Hay cuatro cosas seguras: que se envejece demasiado deprisa, que morirás, que el ser humano es un hijo de puta peligroso, que el cuerpo de una mujer es el lugar más hermoso de la Tierra y poco más. Lo otro es incertidumbre.
—Arturo Pérez-Reverte.
La tarde en la que se acabó el mundo no nos dimos cuenta a pesar de que las luces declinaban. El horizonte vencido como un anciano se volvía irreversible oscuro y negro. Un sudor frío recorrió mi espalda y comencé a retorcerme en la ansiedad, en un dolor cada vez más agudo e intenso.
La tarde en la que se acabó el mundo ya no pudimos hacer nada. Estuvimos torpes con el corazón. Las ilusiones se quedaron sentadas en un par de butacas vacías de un teatro donde había acabado la función. De repente los focos ya estaban apagados, el telón había caído y no supimos decirnos adiós. En la entrada un cartel grande avisaba: cerrado por resignación.
La tarde en la que se acabó el mundo no la reconocimos. Maldita sea. Nos quedamos pensando que vendrían tardes mejores sin saber que ninguna quedaba. Esperé como un idiota con la única esperanza de la desesperación. Quitaron tu nombre del diccionario.
La tarde en la que se acabó el mundo todos los besos que me diste escocían como heridas en sal. Y Sabina cantaba en mi cabeza que «los besos que más duelen son esos que no has dado». Ni los abrazos. Ni el roce de mis dedos paseando por las calles de tu cuerpo. Ni ver aquella boca entreabierta por la que cualquier guerra se habría desatado.
La tarde en la que se acabó el mundo desapareciste en una esquina. Y a aquellos labios que me besaron no se les escapó ningún «te quiero». Me fui de nuevo como un estúpido, confiado en que no dejaríamos de vernos. Confiado en que al último beso le seguirían otros. Pero no supimos reconocer al último. Ni siquiera yo, que empecé besándote como si nunca fuese a hacerlo más.
La tarde en la que se acabó el mundo me di cuenta de que el mundo no tenía importancia. Y el único refugio eras tú. El mundo eras tú. Y sin embargo también eras tierra hostil, otro mundo en guerra, libre, sin bandera, ni dueño ni hombre. Como Dafne convirtiéndose en árbol cuando Apolo trataba de alcanzarla.
La tarde en la que se acabó el mundo quería escapar como lo intenta sin éxito un preso de la soledad. Romper los grilletes y saltar la valla. Aquella vez nuestras miradas no se anudaron cuando tus ojos se clavaron en los míos. Estábamos juntos pero tan distantes como ahora.

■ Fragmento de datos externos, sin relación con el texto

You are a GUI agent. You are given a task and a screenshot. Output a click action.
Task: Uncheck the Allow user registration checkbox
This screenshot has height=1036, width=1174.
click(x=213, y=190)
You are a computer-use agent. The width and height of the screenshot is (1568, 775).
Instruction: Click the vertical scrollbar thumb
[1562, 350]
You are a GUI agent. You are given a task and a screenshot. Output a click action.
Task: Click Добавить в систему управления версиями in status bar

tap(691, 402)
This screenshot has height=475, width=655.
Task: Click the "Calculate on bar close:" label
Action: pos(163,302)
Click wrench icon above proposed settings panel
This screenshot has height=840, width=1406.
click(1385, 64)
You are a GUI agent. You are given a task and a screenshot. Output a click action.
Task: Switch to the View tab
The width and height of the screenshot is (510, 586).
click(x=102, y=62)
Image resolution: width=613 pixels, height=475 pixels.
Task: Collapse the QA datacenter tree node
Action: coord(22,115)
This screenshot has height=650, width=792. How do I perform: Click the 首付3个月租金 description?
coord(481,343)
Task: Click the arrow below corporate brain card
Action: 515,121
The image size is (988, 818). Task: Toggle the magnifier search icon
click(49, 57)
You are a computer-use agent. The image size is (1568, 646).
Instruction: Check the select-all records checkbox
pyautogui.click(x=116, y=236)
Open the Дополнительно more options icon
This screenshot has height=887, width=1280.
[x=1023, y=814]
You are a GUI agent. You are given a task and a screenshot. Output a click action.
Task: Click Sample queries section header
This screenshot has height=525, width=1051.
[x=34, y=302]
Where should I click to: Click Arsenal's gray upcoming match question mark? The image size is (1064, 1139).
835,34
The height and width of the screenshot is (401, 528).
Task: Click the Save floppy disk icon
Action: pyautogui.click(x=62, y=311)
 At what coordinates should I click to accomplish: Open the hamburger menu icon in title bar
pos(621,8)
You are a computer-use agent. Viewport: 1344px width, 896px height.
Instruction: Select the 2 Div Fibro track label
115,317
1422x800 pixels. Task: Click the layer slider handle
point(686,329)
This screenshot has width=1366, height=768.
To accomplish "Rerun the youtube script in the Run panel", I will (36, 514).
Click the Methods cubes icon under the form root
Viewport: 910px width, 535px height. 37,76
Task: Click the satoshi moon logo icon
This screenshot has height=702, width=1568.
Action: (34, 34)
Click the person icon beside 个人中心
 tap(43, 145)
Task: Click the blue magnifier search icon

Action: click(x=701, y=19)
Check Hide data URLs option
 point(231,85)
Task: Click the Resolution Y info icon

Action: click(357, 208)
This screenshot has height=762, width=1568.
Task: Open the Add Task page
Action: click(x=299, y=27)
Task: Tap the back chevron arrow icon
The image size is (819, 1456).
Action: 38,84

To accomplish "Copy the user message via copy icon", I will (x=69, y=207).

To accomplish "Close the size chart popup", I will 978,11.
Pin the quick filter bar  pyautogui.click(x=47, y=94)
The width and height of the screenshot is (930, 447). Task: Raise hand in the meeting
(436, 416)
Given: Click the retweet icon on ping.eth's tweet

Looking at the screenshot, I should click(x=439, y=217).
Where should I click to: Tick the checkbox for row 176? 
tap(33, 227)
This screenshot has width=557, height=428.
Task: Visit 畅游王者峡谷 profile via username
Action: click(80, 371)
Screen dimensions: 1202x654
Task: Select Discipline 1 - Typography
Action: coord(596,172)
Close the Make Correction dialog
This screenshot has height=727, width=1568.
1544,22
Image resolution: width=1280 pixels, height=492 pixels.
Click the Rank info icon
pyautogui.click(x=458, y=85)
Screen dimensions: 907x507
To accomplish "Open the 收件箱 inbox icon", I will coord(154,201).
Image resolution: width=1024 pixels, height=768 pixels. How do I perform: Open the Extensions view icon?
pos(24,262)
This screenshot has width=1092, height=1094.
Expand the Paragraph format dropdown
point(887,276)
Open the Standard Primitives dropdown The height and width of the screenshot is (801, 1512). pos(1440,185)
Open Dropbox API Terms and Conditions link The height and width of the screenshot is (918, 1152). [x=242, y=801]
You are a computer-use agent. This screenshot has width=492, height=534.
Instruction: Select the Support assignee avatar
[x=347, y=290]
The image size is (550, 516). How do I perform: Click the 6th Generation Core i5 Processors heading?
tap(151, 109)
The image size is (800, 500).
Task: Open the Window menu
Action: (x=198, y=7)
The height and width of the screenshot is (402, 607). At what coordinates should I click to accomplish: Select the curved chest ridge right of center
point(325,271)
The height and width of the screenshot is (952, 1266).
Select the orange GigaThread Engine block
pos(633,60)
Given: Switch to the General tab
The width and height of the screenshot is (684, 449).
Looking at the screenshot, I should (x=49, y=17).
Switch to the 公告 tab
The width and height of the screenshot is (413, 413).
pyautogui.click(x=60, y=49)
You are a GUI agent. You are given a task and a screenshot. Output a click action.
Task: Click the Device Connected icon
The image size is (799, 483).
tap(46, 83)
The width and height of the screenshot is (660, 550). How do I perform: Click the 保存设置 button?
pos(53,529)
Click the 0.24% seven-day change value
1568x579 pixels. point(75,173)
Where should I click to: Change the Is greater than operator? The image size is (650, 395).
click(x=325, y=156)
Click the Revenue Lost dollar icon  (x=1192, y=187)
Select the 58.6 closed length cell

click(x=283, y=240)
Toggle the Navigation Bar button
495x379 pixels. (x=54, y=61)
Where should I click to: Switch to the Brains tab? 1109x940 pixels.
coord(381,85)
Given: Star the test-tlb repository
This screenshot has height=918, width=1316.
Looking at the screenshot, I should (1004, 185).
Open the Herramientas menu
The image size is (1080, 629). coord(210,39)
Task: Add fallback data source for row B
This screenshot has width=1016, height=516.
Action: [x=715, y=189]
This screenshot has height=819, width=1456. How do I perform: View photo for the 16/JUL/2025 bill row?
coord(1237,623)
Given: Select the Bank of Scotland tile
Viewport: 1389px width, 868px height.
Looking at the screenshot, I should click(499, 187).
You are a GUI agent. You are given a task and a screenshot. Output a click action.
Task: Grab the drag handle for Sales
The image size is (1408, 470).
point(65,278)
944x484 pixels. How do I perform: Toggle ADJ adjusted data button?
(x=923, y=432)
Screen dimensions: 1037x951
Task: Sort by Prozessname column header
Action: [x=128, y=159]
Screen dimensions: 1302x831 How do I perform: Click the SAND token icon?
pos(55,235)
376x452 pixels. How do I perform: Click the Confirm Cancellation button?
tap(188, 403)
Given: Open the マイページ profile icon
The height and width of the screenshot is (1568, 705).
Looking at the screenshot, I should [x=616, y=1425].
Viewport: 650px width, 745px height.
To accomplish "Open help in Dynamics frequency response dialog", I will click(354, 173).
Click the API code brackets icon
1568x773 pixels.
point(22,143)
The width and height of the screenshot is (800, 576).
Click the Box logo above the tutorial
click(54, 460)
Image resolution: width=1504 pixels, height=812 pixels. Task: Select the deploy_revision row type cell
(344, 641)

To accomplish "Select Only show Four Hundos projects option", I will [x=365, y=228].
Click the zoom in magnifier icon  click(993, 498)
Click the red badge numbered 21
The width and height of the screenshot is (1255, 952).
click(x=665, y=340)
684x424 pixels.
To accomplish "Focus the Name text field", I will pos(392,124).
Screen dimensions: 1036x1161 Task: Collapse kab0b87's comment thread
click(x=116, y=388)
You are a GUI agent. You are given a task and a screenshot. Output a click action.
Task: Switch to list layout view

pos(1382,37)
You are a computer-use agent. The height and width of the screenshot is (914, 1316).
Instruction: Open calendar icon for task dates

La tarde en la que se acabó el mundo te convertiste en un renglón que empezaba como éste. Y como éste continuó. Como si fuera el eco que languidece repitiéndose en el tiempo hasta que la esperanza dejó paso a la aceptación y ésta al lacerante deseo de borrar tu huella indeleble.
La tarde en la que se acabó el mundo fuiste pasto de mi voraz melancolía. Alimento para las hojas de un libro por escribir. Una historia triste que se me queda pegada renunciando al olvido.
La tarde en la que se acabó el mundo… cuando pienso en ella tan solo te recuerdo. Y sólo me acuerdo de ti.
La tarde en la que se acabó el mundo todavía acude a mí todas las tardes.
Pero la tarde en la que se acabó el mundo ya era demasiado tarde y Sabina ahora cantaba ‘Como un explorador’.
Todos los días se acaba el mundo y no nos damos cuenta.